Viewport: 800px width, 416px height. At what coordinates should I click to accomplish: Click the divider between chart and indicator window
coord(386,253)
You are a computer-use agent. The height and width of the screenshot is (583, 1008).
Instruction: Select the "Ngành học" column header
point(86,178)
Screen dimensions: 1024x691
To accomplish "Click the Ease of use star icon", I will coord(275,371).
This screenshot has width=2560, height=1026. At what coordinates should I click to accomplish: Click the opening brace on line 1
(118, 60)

---

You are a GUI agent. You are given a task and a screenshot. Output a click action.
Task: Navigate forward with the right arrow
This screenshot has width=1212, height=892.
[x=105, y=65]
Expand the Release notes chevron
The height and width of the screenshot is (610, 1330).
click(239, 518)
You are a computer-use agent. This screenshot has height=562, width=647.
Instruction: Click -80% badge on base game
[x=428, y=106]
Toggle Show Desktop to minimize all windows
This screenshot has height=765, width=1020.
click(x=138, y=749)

◆ **Exercise objective**
Please state the number of lines above that hold the string "computer", with nothing else added.

◆ **Exercise answer**
2